● **TASK DESCRIPTION**
Reproduce every one of the following items word for word, without changing anything.

● **DATASET RECORDS**
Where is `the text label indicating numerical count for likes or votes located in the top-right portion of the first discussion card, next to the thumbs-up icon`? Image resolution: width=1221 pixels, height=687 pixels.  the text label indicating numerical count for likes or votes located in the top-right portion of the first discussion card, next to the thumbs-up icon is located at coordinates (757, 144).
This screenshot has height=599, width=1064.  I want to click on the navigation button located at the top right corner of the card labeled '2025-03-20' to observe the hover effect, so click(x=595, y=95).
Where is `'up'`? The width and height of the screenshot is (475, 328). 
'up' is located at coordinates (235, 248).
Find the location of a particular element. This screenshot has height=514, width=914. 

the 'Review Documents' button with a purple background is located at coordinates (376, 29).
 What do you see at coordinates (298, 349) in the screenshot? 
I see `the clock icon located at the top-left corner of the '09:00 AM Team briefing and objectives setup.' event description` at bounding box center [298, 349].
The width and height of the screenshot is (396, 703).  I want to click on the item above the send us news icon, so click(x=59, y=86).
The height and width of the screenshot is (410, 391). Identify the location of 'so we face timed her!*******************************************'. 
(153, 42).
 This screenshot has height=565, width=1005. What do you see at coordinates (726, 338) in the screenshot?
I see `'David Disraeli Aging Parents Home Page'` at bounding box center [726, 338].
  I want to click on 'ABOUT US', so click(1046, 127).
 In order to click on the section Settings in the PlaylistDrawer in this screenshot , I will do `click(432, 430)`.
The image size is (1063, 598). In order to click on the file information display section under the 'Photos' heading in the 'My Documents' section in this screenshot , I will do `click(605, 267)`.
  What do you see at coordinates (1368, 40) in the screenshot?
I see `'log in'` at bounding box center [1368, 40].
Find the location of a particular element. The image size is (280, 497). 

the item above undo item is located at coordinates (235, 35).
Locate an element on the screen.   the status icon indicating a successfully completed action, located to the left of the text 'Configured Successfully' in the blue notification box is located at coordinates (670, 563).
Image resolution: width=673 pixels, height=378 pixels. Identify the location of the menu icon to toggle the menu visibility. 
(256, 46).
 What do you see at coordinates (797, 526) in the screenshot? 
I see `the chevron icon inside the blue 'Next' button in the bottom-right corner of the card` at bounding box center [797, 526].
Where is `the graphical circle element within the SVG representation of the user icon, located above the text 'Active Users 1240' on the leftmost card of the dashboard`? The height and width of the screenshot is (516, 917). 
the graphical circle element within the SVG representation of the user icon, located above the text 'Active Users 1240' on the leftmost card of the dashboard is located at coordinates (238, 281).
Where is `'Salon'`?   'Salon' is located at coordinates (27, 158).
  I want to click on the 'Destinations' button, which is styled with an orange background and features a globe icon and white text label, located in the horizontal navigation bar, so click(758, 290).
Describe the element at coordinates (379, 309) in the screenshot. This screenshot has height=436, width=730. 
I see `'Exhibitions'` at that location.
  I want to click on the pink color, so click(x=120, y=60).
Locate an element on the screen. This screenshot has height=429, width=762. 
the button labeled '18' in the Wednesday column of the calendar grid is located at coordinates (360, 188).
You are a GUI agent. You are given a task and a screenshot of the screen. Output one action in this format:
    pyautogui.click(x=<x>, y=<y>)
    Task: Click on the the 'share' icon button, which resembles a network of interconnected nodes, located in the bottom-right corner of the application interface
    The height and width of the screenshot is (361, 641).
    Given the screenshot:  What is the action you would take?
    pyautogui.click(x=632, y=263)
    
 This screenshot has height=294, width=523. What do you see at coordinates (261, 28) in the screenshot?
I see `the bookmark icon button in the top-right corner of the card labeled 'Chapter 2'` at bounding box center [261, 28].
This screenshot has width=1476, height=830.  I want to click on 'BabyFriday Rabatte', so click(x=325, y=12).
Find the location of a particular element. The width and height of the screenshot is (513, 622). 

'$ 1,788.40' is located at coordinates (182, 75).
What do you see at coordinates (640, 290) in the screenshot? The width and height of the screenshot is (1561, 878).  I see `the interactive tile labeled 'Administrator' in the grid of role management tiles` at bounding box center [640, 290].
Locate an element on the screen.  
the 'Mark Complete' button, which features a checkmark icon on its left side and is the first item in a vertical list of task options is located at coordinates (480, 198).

● **EXERCISE OUTPUT**
Where is `the text label indicating numerical count for likes or votes located in the top-right portion of the first discussion card, next to the thumbs-up icon`? Image resolution: width=1221 pixels, height=687 pixels.  the text label indicating numerical count for likes or votes located in the top-right portion of the first discussion card, next to the thumbs-up icon is located at coordinates (757, 144).
This screenshot has height=599, width=1064.  I want to click on the navigation button located at the top right corner of the card labeled '2025-03-20' to observe the hover effect, so click(x=595, y=95).
Where is `'up'`? The width and height of the screenshot is (475, 328). 
'up' is located at coordinates (235, 248).
Find the location of a particular element. This screenshot has height=514, width=914. 

the 'Review Documents' button with a purple background is located at coordinates (376, 29).
 What do you see at coordinates (298, 349) in the screenshot? 
I see `the clock icon located at the top-left corner of the '09:00 AM Team briefing and objectives setup.' event description` at bounding box center [298, 349].
The width and height of the screenshot is (396, 703).  I want to click on the item above the send us news icon, so click(x=59, y=86).
The height and width of the screenshot is (410, 391). Identify the location of 'so we face timed her!*******************************************'. 
(153, 42).
 This screenshot has height=565, width=1005. What do you see at coordinates (726, 338) in the screenshot?
I see `'David Disraeli Aging Parents Home Page'` at bounding box center [726, 338].
  I want to click on 'ABOUT US', so click(1046, 127).
 In order to click on the section Settings in the PlaylistDrawer in this screenshot , I will do `click(432, 430)`.
The image size is (1063, 598). In order to click on the file information display section under the 'Photos' heading in the 'My Documents' section in this screenshot , I will do `click(605, 267)`.
  What do you see at coordinates (1368, 40) in the screenshot?
I see `'log in'` at bounding box center [1368, 40].
Find the location of a particular element. The image size is (280, 497). 

the item above undo item is located at coordinates (235, 35).
Locate an element on the screen.   the status icon indicating a successfully completed action, located to the left of the text 'Configured Successfully' in the blue notification box is located at coordinates (670, 563).
Image resolution: width=673 pixels, height=378 pixels. Identify the location of the menu icon to toggle the menu visibility. 
(256, 46).
 What do you see at coordinates (797, 526) in the screenshot? 
I see `the chevron icon inside the blue 'Next' button in the bottom-right corner of the card` at bounding box center [797, 526].
Where is `the graphical circle element within the SVG representation of the user icon, located above the text 'Active Users 1240' on the leftmost card of the dashboard`? The height and width of the screenshot is (516, 917). 
the graphical circle element within the SVG representation of the user icon, located above the text 'Active Users 1240' on the leftmost card of the dashboard is located at coordinates (238, 281).
Where is `'Salon'`?   'Salon' is located at coordinates (27, 158).
  I want to click on the 'Destinations' button, which is styled with an orange background and features a globe icon and white text label, located in the horizontal navigation bar, so click(758, 290).
Describe the element at coordinates (379, 309) in the screenshot. This screenshot has height=436, width=730. 
I see `'Exhibitions'` at that location.
  I want to click on the pink color, so click(x=120, y=60).
Locate an element on the screen. This screenshot has height=429, width=762. 
the button labeled '18' in the Wednesday column of the calendar grid is located at coordinates (360, 188).
You are a GUI agent. You are given a task and a screenshot of the screen. Output one action in this format:
    pyautogui.click(x=<x>, y=<y>)
    Task: Click on the the 'share' icon button, which resembles a network of interconnected nodes, located in the bottom-right corner of the application interface
    The height and width of the screenshot is (361, 641).
    Given the screenshot:  What is the action you would take?
    pyautogui.click(x=632, y=263)
    
 This screenshot has height=294, width=523. What do you see at coordinates (261, 28) in the screenshot?
I see `the bookmark icon button in the top-right corner of the card labeled 'Chapter 2'` at bounding box center [261, 28].
This screenshot has width=1476, height=830.  I want to click on 'BabyFriday Rabatte', so click(x=325, y=12).
Find the location of a particular element. The width and height of the screenshot is (513, 622). 

'$ 1,788.40' is located at coordinates (182, 75).
What do you see at coordinates (640, 290) in the screenshot? The width and height of the screenshot is (1561, 878).  I see `the interactive tile labeled 'Administrator' in the grid of role management tiles` at bounding box center [640, 290].
Locate an element on the screen.  
the 'Mark Complete' button, which features a checkmark icon on its left side and is the first item in a vertical list of task options is located at coordinates (480, 198).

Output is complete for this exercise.